- **DATA EXTRACTS**:
━━━━━━━━━━━━━━━━
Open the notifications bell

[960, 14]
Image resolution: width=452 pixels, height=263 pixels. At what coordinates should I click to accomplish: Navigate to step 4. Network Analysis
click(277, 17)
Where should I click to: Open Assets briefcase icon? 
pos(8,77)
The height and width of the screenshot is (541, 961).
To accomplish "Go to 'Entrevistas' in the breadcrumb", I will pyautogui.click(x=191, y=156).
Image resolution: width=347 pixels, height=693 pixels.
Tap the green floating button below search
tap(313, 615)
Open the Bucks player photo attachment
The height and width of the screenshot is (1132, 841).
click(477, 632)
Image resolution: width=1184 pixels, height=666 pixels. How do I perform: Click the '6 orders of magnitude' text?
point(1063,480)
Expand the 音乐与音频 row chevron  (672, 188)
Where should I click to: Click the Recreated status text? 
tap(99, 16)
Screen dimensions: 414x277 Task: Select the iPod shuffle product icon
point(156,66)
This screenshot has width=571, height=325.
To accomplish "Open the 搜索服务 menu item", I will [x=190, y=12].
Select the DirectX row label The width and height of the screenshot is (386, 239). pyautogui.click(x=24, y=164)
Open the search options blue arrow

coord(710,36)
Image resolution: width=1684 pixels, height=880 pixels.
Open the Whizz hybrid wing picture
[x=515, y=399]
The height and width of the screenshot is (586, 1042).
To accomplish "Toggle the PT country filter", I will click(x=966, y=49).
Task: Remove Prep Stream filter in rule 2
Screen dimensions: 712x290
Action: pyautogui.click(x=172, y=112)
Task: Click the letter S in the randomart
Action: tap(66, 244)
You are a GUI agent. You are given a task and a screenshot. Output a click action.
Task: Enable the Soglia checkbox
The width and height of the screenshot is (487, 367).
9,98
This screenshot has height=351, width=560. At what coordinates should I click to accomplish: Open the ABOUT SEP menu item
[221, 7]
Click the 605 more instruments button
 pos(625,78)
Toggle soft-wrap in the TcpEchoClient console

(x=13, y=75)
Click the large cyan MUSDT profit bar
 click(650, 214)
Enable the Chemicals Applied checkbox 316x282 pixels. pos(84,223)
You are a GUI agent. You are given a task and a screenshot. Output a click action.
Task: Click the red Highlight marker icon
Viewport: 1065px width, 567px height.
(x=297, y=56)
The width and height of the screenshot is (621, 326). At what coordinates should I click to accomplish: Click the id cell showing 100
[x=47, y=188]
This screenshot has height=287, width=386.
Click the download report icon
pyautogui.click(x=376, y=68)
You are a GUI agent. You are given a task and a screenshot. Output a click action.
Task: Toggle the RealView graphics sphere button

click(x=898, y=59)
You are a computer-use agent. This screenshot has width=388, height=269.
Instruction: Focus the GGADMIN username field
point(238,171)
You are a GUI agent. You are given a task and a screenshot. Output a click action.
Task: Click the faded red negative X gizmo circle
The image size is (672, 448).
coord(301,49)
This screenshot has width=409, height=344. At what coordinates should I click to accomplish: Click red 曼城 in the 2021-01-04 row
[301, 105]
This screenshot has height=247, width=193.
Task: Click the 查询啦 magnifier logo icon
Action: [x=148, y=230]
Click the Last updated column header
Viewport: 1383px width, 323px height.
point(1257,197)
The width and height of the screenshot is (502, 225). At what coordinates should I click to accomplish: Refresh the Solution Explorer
━━━━━━━━━━━━━━━━
- **YOUR GOAL**: Word for word, restate the lines of the listing above starting at the line with "Where should I click to: Open" and ending at the line with "Image resolution: width=1684", and nothing outside them.

- **SOLUTION TO THIS TASK**:
Where should I click to: Open Assets briefcase icon? 
pos(8,77)
The height and width of the screenshot is (541, 961).
To accomplish "Go to 'Entrevistas' in the breadcrumb", I will pyautogui.click(x=191, y=156).
Image resolution: width=347 pixels, height=693 pixels.
Tap the green floating button below search
tap(313, 615)
Open the Bucks player photo attachment
The height and width of the screenshot is (1132, 841).
click(477, 632)
Image resolution: width=1184 pixels, height=666 pixels. How do I perform: Click the '6 orders of magnitude' text?
point(1063,480)
Expand the 音乐与音频 row chevron  (672, 188)
Where should I click to: Click the Recreated status text? 
tap(99, 16)
Screen dimensions: 414x277 Task: Select the iPod shuffle product icon
point(156,66)
This screenshot has width=571, height=325.
To accomplish "Open the 搜索服务 menu item", I will [x=190, y=12].
Select the DirectX row label The width and height of the screenshot is (386, 239). pyautogui.click(x=24, y=164)
Open the search options blue arrow

coord(710,36)
Image resolution: width=1684 pixels, height=880 pixels.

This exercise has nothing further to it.